Re: [sqlite] Need sql query help

2006-06-25 Thread C.Peachment
On Sun, 25 Jun 2006 18:24:50 -0700 (PDT), onemind wrote:

>It took over 8 hours, so if anyone could tell me a text command that would
>do this same task of importing a txt file into a table through the sqlite3
>command line that would be great. It must be the gui slowing it down
>somehow.

Repeating details from my earlier post:
--
create table wordlist (word text);

select current_time;

begin transaction;

insert into wordlist values ("test0");
insert into wordlist values ("test1");
...
insert into wordlist values ("test18");
insert into wordlist values ("test19");
commit transaction;

select current_time;

select count(*) from wordlist;
--

It took 8 SECONDS, not 8 HOURS.

The above lines were taken directly from the
text file that I had created and then imported
into the sqlite3 command line utility by typing
the command:

.read word.lst

The only change for this email was to delete
the 199,996 intermediate text lines that would
just get in the way of this example.


The suggestion made to use a bitset is an
excellent one. Put an index on the bitset field.
The sql AND operator will find all combinations
very quickly.

Here is sample code to create the content of
the bitset field from the characters in each word.
If you wrap this into a small program that reads
the word list and creates the above insert
statements then you can also insert the bitset
value as a second field in each insert statement.

unsigned long int
GetBitSetOf (char * InWord)


  int J, K;
  unsigned long int BitSet; // must be at least 26 bits wide

  K = strlen(InWord);
  BitSet = 0;
  for (J = 0; J < K; J++) {
BitSet |= 1 << (InWord[J] - 65);// assumes all letters are uppercase 
only
  }
  return (BitSet);
} // GetBitSetOf






Re: [sqlite] Need sql query help

2006-06-25 Thread onemind

Thanks for all of the great ideas :)

Plently of techniques to work on there.

Just incase your interested, i woke up this morning and all the words
finally made it into sqlite :)

It took over 8 hours, so if anyone could tell me a text command that would
do this same task of importing a txt file into a table through the sqlite3
command line that would be great. It must be the gui slowing it down
somehow.

Anyway, i ran the like query using heaps of different combinations of
letters and the results are returned instantly :)

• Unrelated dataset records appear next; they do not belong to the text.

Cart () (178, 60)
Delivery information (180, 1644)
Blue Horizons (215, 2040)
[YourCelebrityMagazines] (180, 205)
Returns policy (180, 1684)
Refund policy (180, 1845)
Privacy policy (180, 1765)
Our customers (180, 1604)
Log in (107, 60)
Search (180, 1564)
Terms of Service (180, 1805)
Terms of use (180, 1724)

More than fast enough for my purposes but i will definately check out some
of the other methods just for fun :)

It seems we under estimated sqlites speed for this task.

Anyway, thanks again for all your replies, now i have to figure out how to
sort through the resulted word list and score each letter with certain
points to find the highest scoring words. Incase you haven't guessed, it is
for a scrabble AI project. Am trying to make an AI player in scrabble that
finds the highest scoring word with given tiles and pattern recognition of
the words that are on the board.

In other words, i am trying to clone this site:
http://www.scrabblewordfinder.com/

Cheers :)
--
View this message in context: 
http://www.nabble.com/Need-sql-query-help-t1844399.html#a5040314
Sent from the SQLite forum at Nabble.com.

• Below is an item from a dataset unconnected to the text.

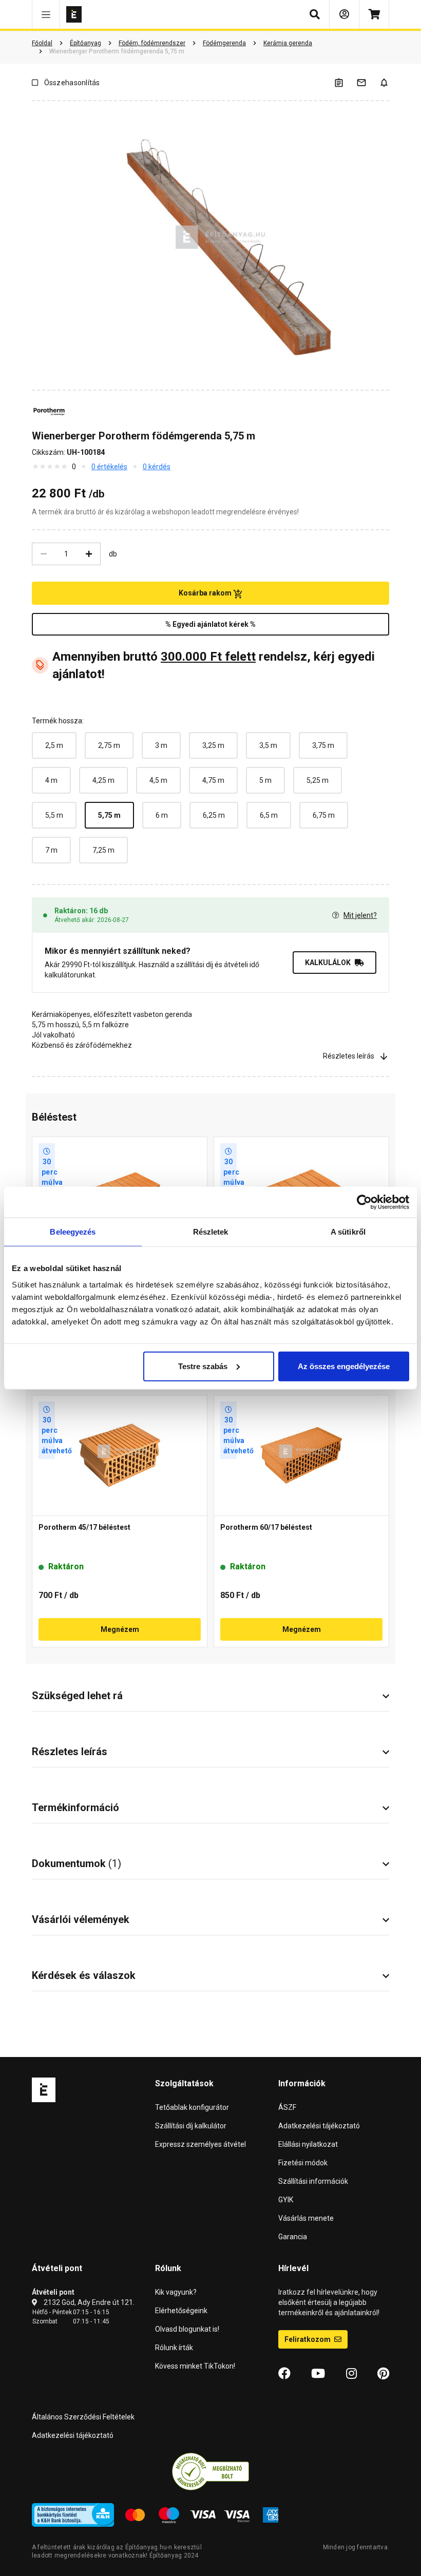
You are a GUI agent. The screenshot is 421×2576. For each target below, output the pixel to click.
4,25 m (103, 780)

Re: [sqlite] Need sql query help

2006-06-25 Thread Jeremy Hinegardner
On Sun, Jun 25, 2006 at 07:54:13AM -0700, onemind wrote:
> The thing is, i am going to need to use different letters each time to
> search through over 200,000 words in a database and it needs to be fast.

The quick and dirty way to do this using a sqlite would be to keep a
separate column from the work column with the letters in the word
sorted.   You would have to keep this column up to date yourself though.
I do not believe there is an out-of-the-box way to populate this column
with sqlite.  To do so would involve a trigger and a user defined
function.

In other words you would have:

sqlite> CREATE TABLE words (word text, sorted text);

And inserting into the table :

sqlite> insert into words(word,sorted) values ("quads","adqsu");
sqlite> insert into words(word,sorted) values ("quidas","adiqsu");
sqlite> insert into words(word,sorted) values ("queen","eenqu");

Then your searches would be in the vein of:

sqlite> select word from words where sorted like "%a%d%q%s%";
quads
quidas

But, this would result in a full table scan for all searches and as a
result be O(N) and would not be very efficient.  Additionally it would
probably be easier to just write a script that would do the same thing
with a textfile of the words and search through it.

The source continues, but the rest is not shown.